Hence, in Ukraine, “four signatures from doctors is required to issue an ordinance or modify the dose prescribed for a narcotic drug”, reports Diederik Lohman. Another example; Mexico has created a labeling system with barcodes for prescriptions. “There is only one place in the capital of each State providing Opioids, and the prescriber should himself go there, get the drug, describes the researcher. The pharmacist should provide an authorization but most often he does not have a barcode reader. In other words, the system set-up to ensure a traceability of opioids appears to be an obstacle for the patients and the doctors”.
For the last few years, HRW participates in the OICS meetings. It recognizes that the UN body follows a positive trend, with more emphasis on the need for access to major analgesics. HRW do not appeal unless the States do everything possible to meet what it considers a “human right”.

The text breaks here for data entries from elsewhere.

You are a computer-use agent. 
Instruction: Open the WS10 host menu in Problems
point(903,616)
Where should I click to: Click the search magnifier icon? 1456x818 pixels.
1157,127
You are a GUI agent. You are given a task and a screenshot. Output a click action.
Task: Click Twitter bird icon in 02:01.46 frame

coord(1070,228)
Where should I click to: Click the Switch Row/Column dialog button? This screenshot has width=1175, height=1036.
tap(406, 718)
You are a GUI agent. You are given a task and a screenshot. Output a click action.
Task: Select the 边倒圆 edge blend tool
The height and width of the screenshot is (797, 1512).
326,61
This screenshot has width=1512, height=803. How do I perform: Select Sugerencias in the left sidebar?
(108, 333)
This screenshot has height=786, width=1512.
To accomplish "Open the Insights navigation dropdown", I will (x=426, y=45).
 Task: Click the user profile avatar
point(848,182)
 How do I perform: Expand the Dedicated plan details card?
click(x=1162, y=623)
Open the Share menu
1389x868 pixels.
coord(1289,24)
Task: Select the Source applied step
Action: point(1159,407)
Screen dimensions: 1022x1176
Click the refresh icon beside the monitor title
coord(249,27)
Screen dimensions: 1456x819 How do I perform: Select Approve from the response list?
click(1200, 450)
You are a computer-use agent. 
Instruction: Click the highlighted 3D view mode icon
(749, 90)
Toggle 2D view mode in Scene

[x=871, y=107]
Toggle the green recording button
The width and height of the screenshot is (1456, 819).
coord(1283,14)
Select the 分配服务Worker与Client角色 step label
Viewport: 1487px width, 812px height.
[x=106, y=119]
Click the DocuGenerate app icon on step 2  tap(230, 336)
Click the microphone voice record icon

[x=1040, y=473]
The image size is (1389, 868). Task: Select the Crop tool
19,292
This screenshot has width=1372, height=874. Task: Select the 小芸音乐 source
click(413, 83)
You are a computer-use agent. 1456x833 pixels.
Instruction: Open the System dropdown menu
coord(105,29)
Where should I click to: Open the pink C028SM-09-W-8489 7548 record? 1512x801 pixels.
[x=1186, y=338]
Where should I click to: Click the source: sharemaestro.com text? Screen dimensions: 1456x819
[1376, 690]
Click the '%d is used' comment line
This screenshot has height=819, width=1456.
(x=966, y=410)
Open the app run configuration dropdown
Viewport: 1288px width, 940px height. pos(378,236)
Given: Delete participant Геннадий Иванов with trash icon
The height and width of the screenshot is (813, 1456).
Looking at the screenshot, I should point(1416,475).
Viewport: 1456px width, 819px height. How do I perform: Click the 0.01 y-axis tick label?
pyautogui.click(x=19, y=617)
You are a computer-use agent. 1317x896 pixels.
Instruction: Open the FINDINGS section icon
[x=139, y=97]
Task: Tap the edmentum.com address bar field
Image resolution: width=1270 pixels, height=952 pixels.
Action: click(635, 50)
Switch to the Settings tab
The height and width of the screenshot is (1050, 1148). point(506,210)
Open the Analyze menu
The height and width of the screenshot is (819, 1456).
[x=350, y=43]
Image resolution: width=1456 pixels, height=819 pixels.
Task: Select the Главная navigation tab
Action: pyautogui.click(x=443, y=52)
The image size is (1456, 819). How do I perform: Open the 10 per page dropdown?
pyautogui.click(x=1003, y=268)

In India, “the patients often see death as the only option”
In India, the lack of trained medical personnel and highly regulated use of morphine prevent almost all of the population an access to palliative care. Considered by the World Health Organization (WHO) as the “reference product” for pain relief, morphine is accessible only to less than 1% of the Indian population. Whether to import from one Indian state to another, the storage, transport or prescription, each step needs multiple administrative authorizations. Violations of law are punishable by a non-bailable imprisonment. Many hospitals and pharmacies have hence abandoned the use of morphine for fear of sanctions and to avoid endless administrative procedures. These very strict rules were set-up in 1985 by a law aimed to fight against trafficking and consumption of narcotic drugs, without consideration to the use of morphine for medical purposes. Opium, which helps in its manufacture and grown in India, is mainly intended for foreign countries: 500 tonnes are exported each year, or 200 times the annual consumption of the country.
“We arrive at an absurd situation where India, which has both opium and numerous pharmaceutical laboratories, is incapable of supplying morphine to its cancer or AIDS patients”, says Dr. Nagesh Simha, President of the Indian Association of Palliative Care. The rate of per capita consumption of morphine is one of the lowest in the world. “The patients who suffer, and whose doctors do not know how to treat their pain or who do not have access to drugs, like Morphine, often see death as the only solution” writes, Human Rights Watch, an NGO in a report published in October 2009 and titled “excruciating pain: the obligation of India to provide palliative care”. Without access to Morphine, the medical personnel abandoned the use of palliative care. This specialty is hardly taught in medical schools and hospices are almost absent in the country. In 1998, the law was amended but only 14 of 28 states integrated the modifications in their legislations. A new law will soon be submitted to the Parliament. “A single central organization should provide all authorizations to expedite proceedings while allowing states to manage the access to palliative care, and especially to alleviate accrued penalties for violations”, argues Nagesh Simha.